Both these options have their advantages and disadvantages. I mainly use the first method because the text is rendered by the LaTeX document. This means the font will always match and that you can use macros defined in the preamble of your document. A disadvantage however is that positioning of text is sometimes a bit difficult. As you don’t see the final result in Inkscape, it sometimes requires some hopping from Inkscape to my pdf viewer and back to fine-tune the results.

Saving and using less commonly used styles

While the key chord styles suffice 90% of the time, I sometimes want to use a custom style. For example, to draw optics diagrams it’s useful to have a glass and a ray style. To achieve this, I first have to create the style in Inkscape using the default shortcuts:

Creating the style with default shortcuts

To save these styles, I select one of these objects and press Shift + s. Then I type the name of the new style, in this case, ‘glass’ and press enter to confirm. Now this style is saved and I can use it later on.

Now, when I select an object, press s and type ‘glass’, the corresponding style will be applied to the object. However, it’s not necessary to type the full name because style gets applied immediately when there an unique style matching the typed characters so far. For example, if I’d have only one style starting with ‘g’, typing ‘g’ would be enough to apply the style. If you’d have multiple styles, ‘gl’ or maybe even ‘gla’ would be necessary.

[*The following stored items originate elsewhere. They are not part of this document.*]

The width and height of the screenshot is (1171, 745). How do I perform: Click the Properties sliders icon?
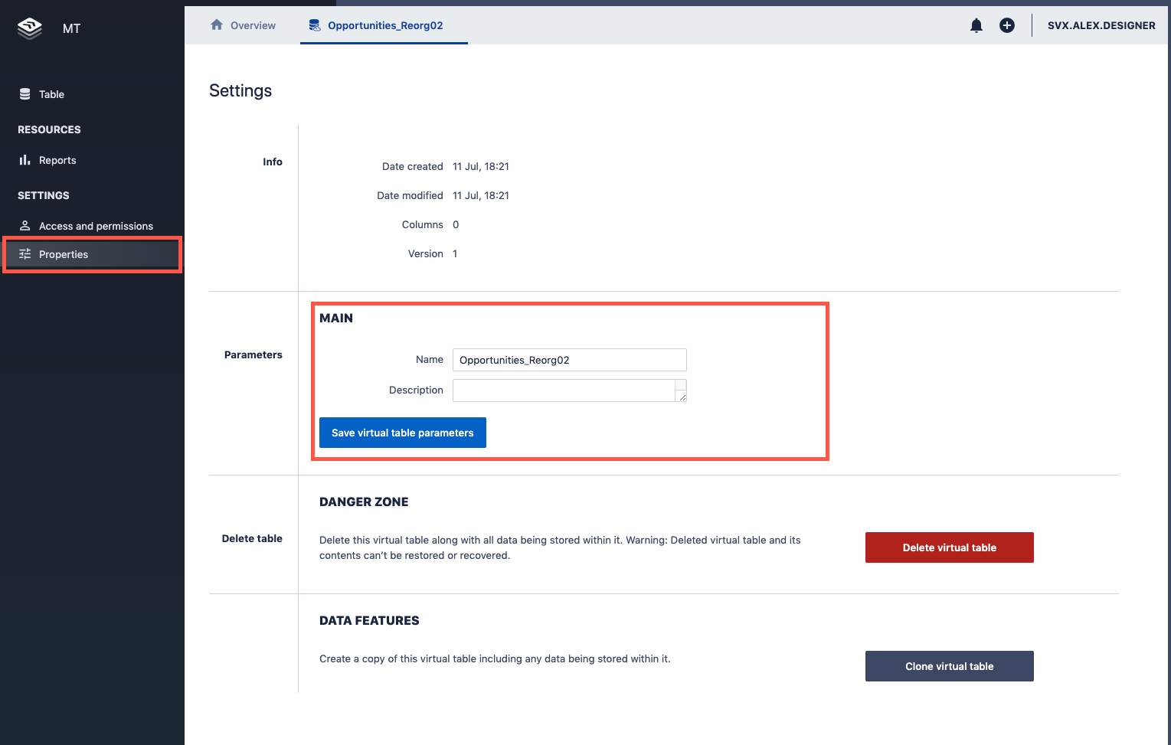(25, 254)
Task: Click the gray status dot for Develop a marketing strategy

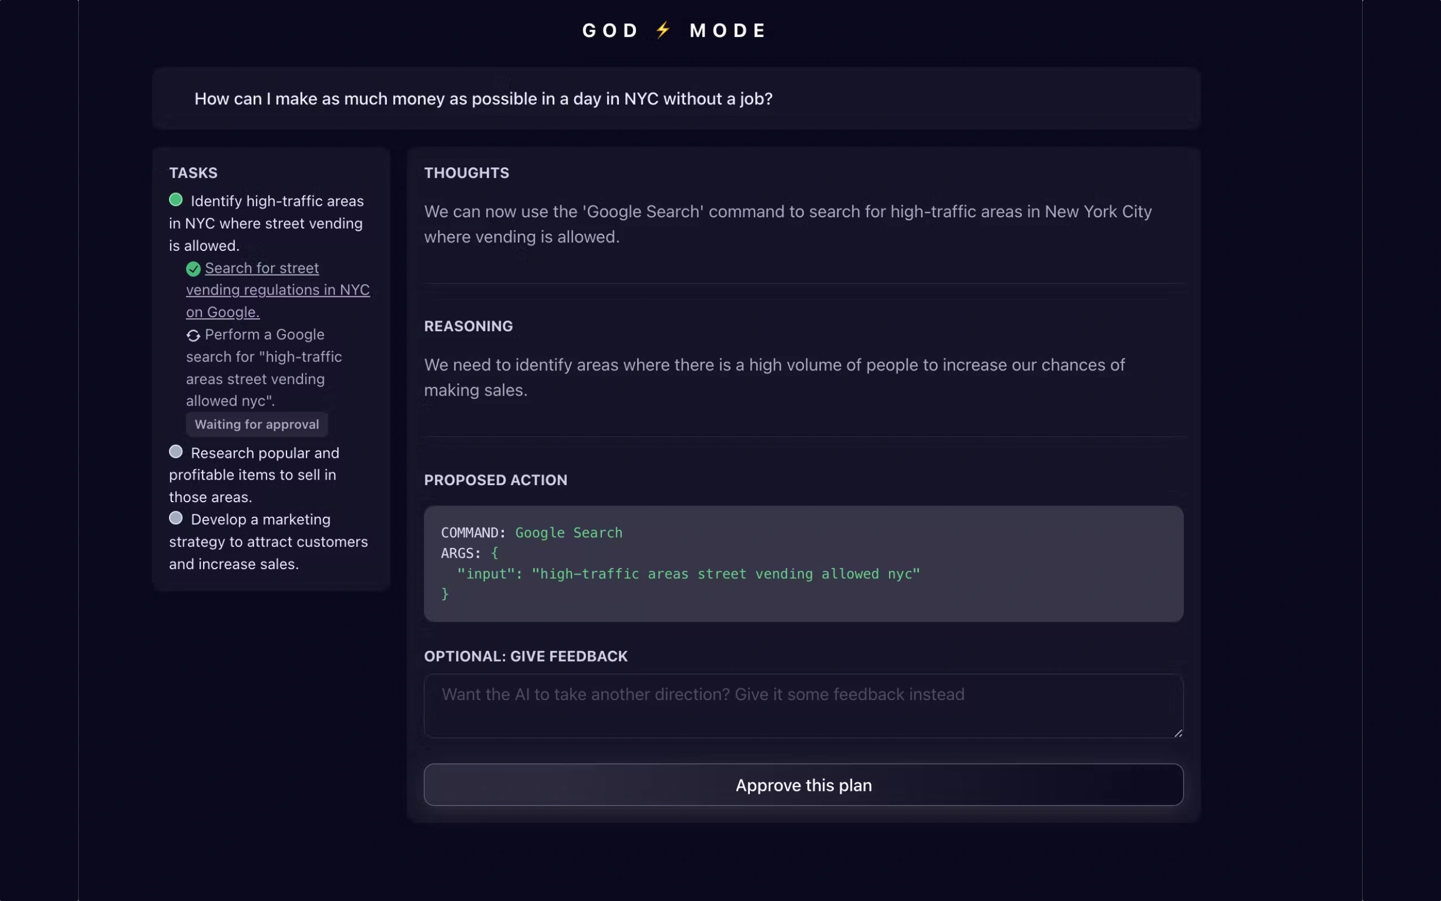Action: (176, 518)
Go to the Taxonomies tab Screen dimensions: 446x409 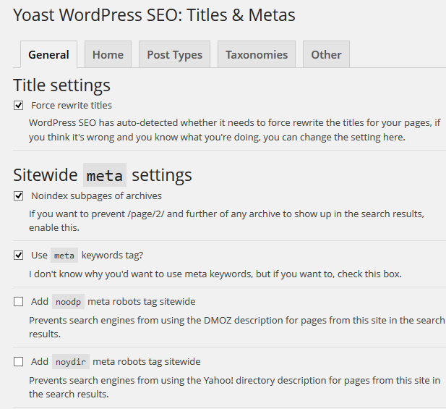click(256, 54)
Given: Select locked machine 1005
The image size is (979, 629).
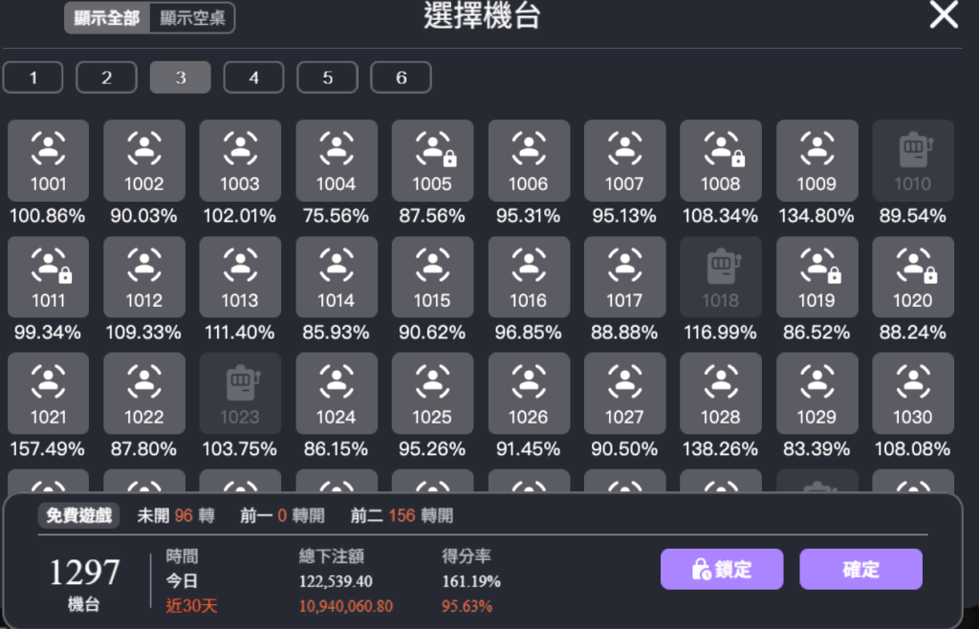Looking at the screenshot, I should tap(432, 160).
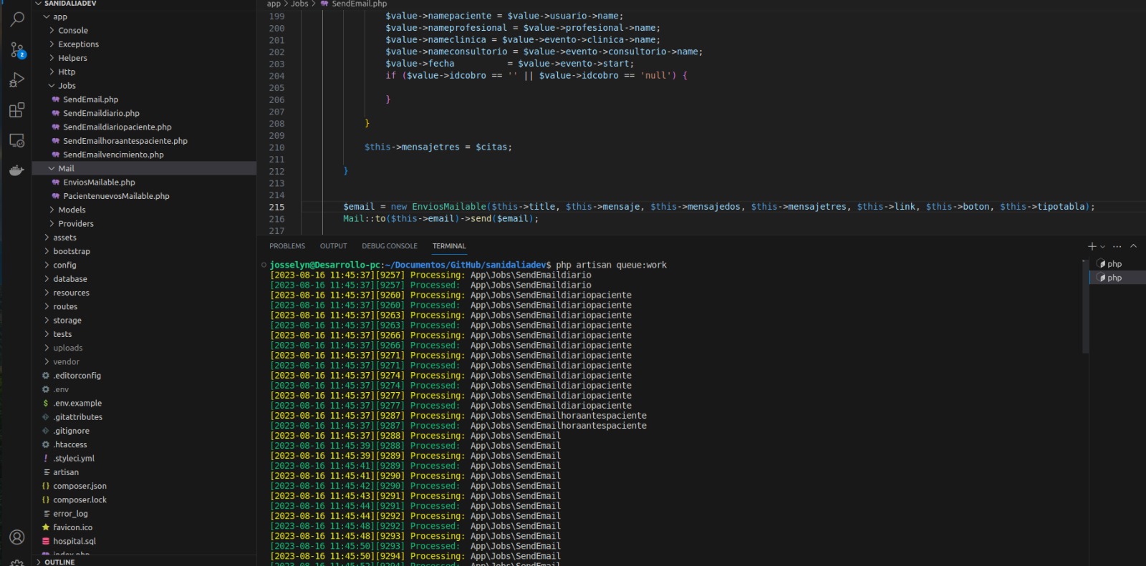1146x566 pixels.
Task: Switch to the PROBLEMS tab
Action: (x=287, y=246)
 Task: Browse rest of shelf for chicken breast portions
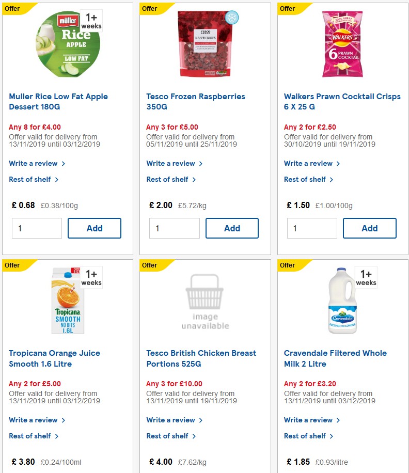point(168,436)
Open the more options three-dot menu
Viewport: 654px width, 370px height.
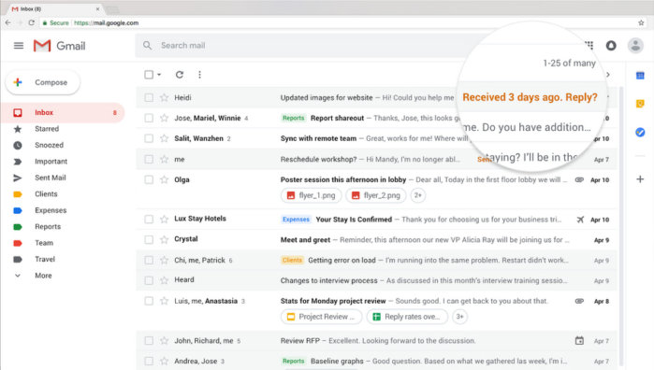coord(199,75)
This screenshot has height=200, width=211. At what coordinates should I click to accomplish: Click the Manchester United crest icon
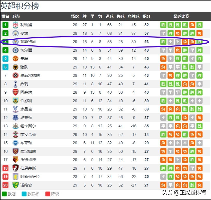coord(16,59)
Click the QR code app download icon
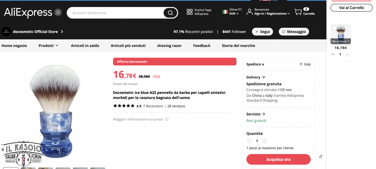The height and width of the screenshot is (169, 376). tap(189, 12)
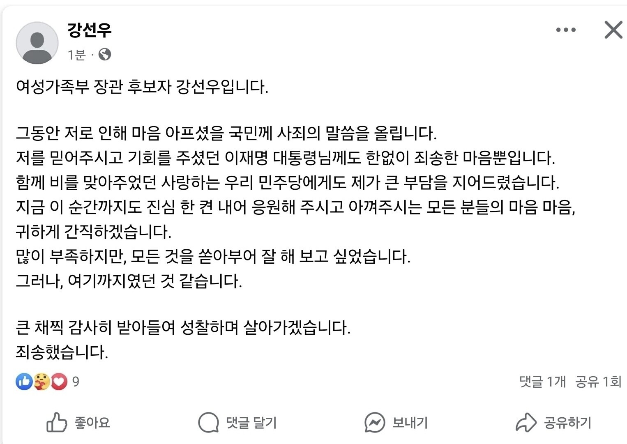Click the thumbs-up icon beside 좋아요
The width and height of the screenshot is (627, 444).
click(56, 422)
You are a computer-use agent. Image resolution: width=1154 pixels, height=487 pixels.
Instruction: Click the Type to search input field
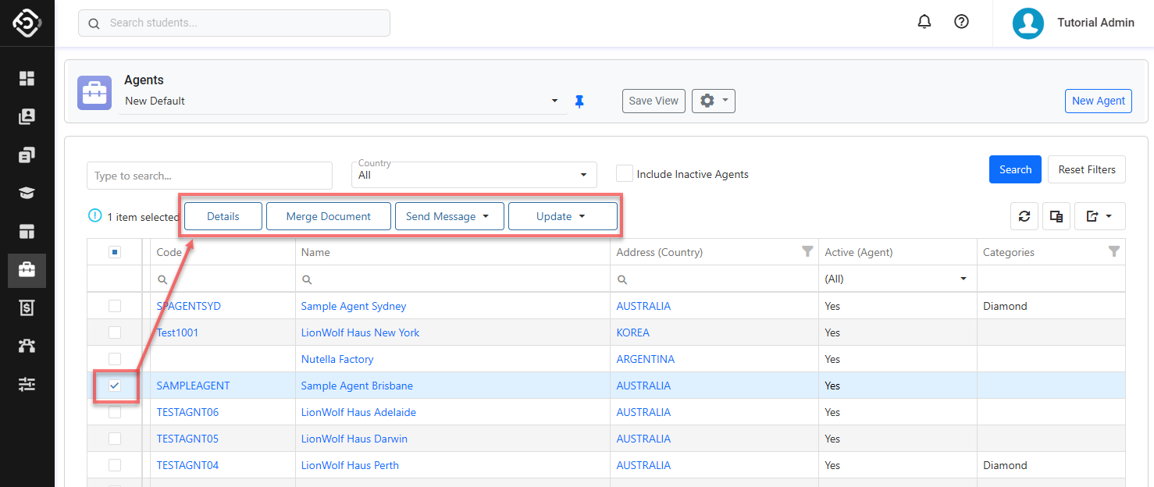coord(209,176)
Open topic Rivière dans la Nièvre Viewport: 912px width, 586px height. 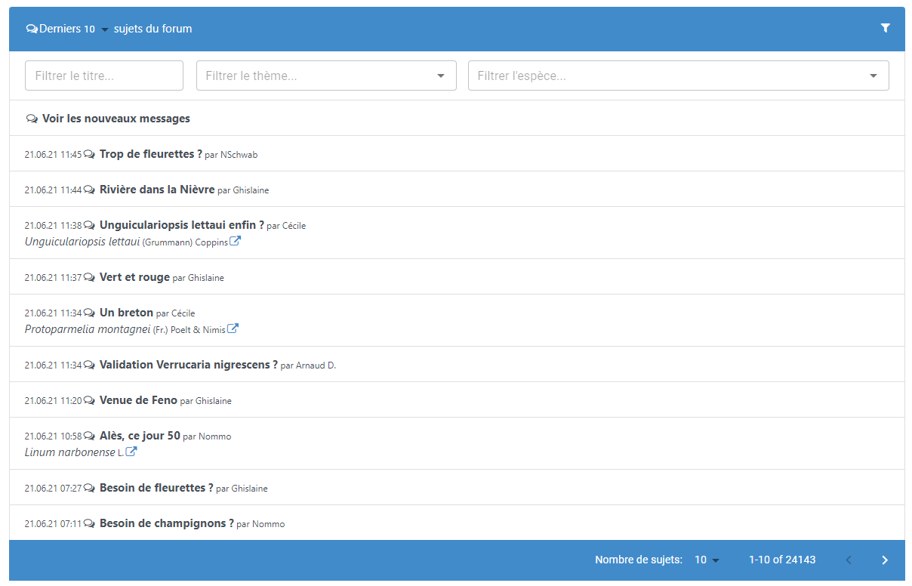pos(157,190)
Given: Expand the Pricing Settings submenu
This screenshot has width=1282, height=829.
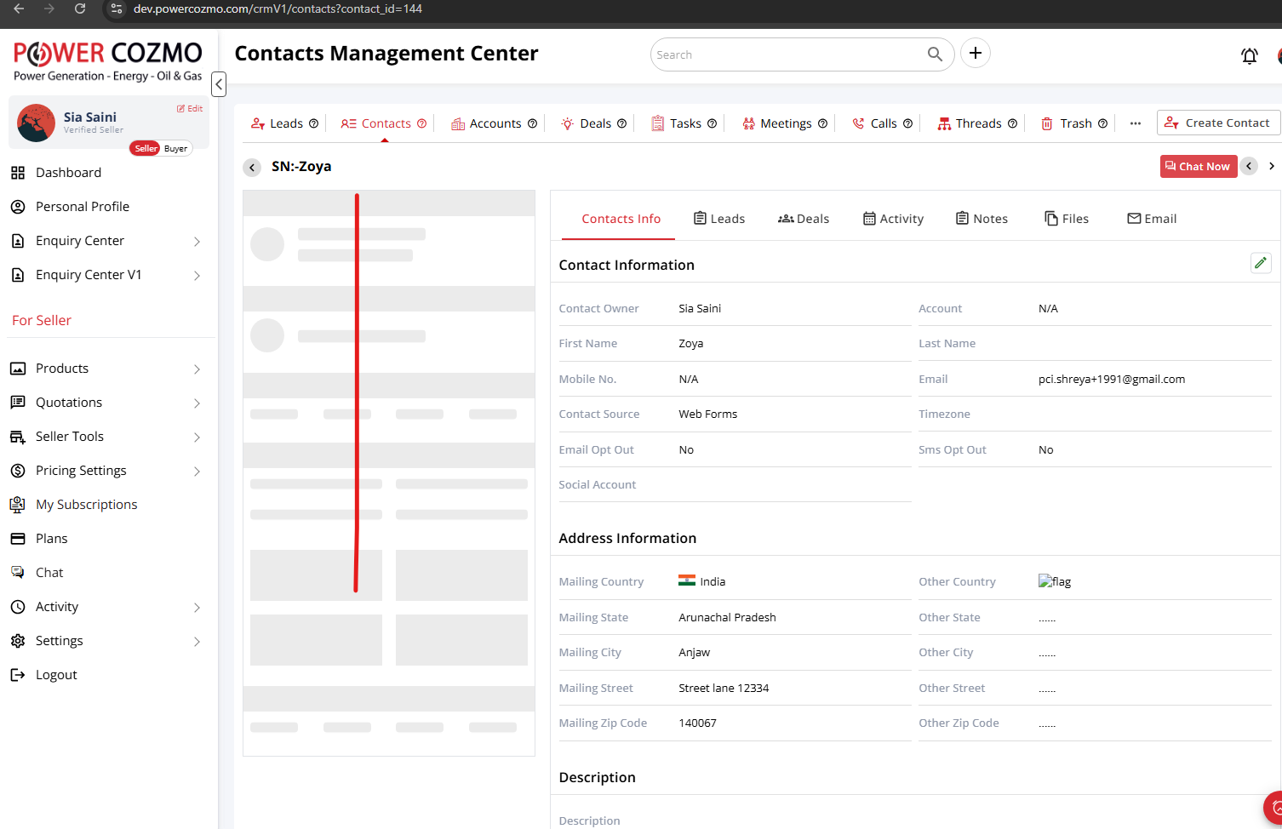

The annoying thing about this is that whenever you type too many characters — i.e. suppose typing ‘gl’ would apply the style, but you’ve typed ‘gla’ — the remaining keys, in this case a would be interpreted as another command, which would give unintended results. Therefore, the shortcut manager waits 500 ms before it goes back to the default mode. This is enough time for a human to see that the style has been applied and to stop typing.

Applying custom styles

Adding and saving objects

The final element of my setup is adding and saving objects. I can add them with a and save them with Shift+a. For example, pressing a and typing ‘ec’ adds an elliptic curve:

Elliptic curve

As another example, pressing a and typing ‘dg’ adds a ‘keyhole’ (‘dg’ is the mirror image of ‘kh’ on the keyboard). I can use Ctrl+- to subtract it from a given shape:


Some other examples are blobs and 2D, 3D axis, which I’ve used quite frequently in complex analysis and differential geometry.

A blob and 2D, 3D axis


If you want to try this out for yourself, you can find both my script for managing figures in Vim and my Inkscape shortcut manager on Github. The first script should work out of the box on both Mac and Linux-based systems; the second only works on Linux (it uses Xlib) and is a bit harder to set up.


Using Inkscape, drawing figures for articles, books and presentations is a breeze. They look professional and blend in nicely in your document. While it’s slower than drawing them by hand, it’s faster than TikZ in most cases. My custom shortcuts and my script for managing figures in Vim make it even faster, allowing me to draw figures during lectures.